What are Boundaries? Why are they important?
Have you ever felt like your kindness and generosity were taken for granted? Do you struggle to say what’s really on your mind?
This could be a sign that your personal boundaries need some attention.
Personal boundaries are the rules we set for ourselves within relationships. Healthy boundaries mean preventing others from projecting their beliefs and judgements onto you.
A person with healthy boundaries can say “no” to others and not feel guilty for doing so. This is not as easy as it sounds.
Many of us have “all or none thinking.” That is, we make irrational rules and conditions such as “if I don’t buy my friend a birthday gift then it must mean I am a bad friend who doesn’t care.”
The “all or none” distortion in this case is the irrational belief that we can’t be a caring, loving, and supportive friend while also recognizing that sometimes we forget birthdays or don’t have time to purchase a gift.

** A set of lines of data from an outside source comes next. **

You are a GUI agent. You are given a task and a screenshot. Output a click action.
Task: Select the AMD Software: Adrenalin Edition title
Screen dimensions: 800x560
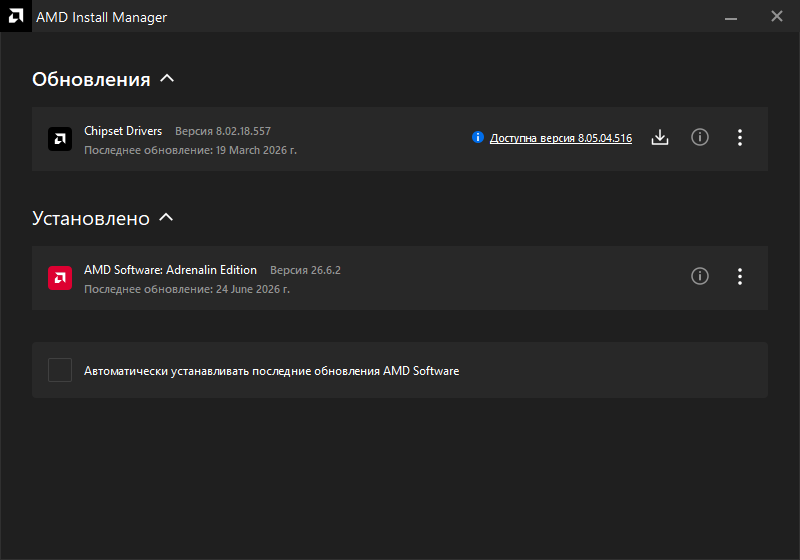170,270
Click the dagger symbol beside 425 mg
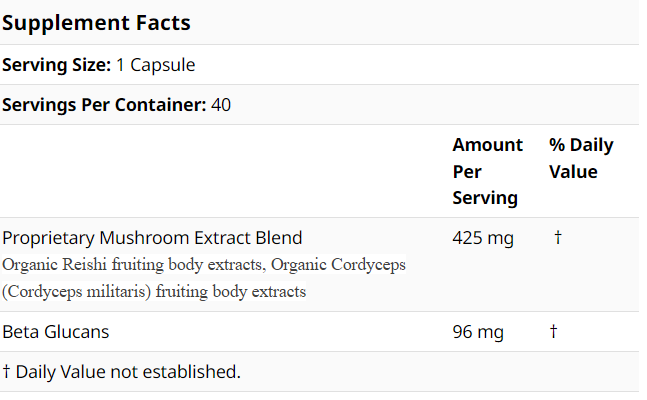The image size is (647, 400). pyautogui.click(x=557, y=238)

Boundaries should be based on your beliefs and values (i.e., the things that are important to you). These may not align with the beliefs and values of others–but that is okay. After all, they are YOUR boundaries.
When a client, patient, loved one, stranger, close friend, or family member begins attacking you with hurtful comments, it is only natural to become defensive, frustrated, and insecure.
We might even begin questioning our own abilities and intentions.
Our personal boundaries become violated when we allow the opinions of others to negatively influence our beliefs about ourselves. This is when we become vulnerable to manipulation, resentment, and frustration.
It is essential to set limits and personal boundaries for yourself. Your needs are just as important as anyone else’s. By giving others the power to hurt us, we lose our sense of self and become resentful, angry, and lost.
When you find yourself asking, “who am I?” it usually means your personal boundaries have faded.
Don’t fall into the trap of believing we can’t be compassionate and supportive unless we allow others to walk all over us. This way of thinking is very unhealthy for everyone involved.
Gaslighting is a type of manipulation that causes a person to doubt their own beliefs, sanity, or memory. Learning the warning signs can protect you from this type of manipulation!
Boundaries can be either porous, healthy, or rigid. Ideally, we want to practice healthy boundaries. Below are the different boundary styles and examples of what each might look like.
How to Set Personal Boundaries
Before entering a situation where boundaries might be violated, set boundaries for yourself explicitly. For example, if you have to interact with someone who is very critical or condescending, tell yourself “if I feel disrespected or judged then I will concisely state my feelings without having to explain and then respectfully remove myself from the conversation.”
Think about what you are going to say and how you are going to say it prior to a difficult encounter. This will help boost confidence in yourself.
You always have the right to express yourself. When you do, make sure it is clear and without ambiguity. YOU DO NOT HAVE TO EXPLAIN YOURSELF.
The Power of “I”
When expressing how you feel, be sure to use “I” rather than “you.” When we keep it about our feelings, it comes across much less threatening. Consider how the two statements below may be received.
- “You are being mean and hurtful. You don’t listen to me.”
- “I feel hurt by your words. I’m not feeling heard.”
Both statements are expressing the same feeling but in very different ways. It’s often not what we say but how we say it that matters most.
Here are some examples of how to express yourself clearly:
- “Please don’t speak to me that way.”
- “I’ve decided not to ___”
- “I’ve decided to ___”
- “I feel belittled by you and that will not work for me.”
- “I appreciate your opinion, but I disagree with you.”
Use Confident Body Language and a Respectful Tone
Face the other person, make eye contact, and use an appropriate volume of speech (not too loud or too soft). Be respectful but don’t shy away from stating how you feel. Many people don’t like confrontation and they will avoid stating their beliefs lest others will get upset, angry, or defensive. Quieting your own voice is another way of saying
“I don’t respect myself. My feelings don’t matter. I don’t matter.”
Compromise when appropriate
You don’t have to compromise. But consider listening to the others’ points of view and appreciate their needs as much as possible. Healthy relationships require “give and take.” But when you find yourself giving more than taking, make note of it as this probably means personal boundaries need strengthening.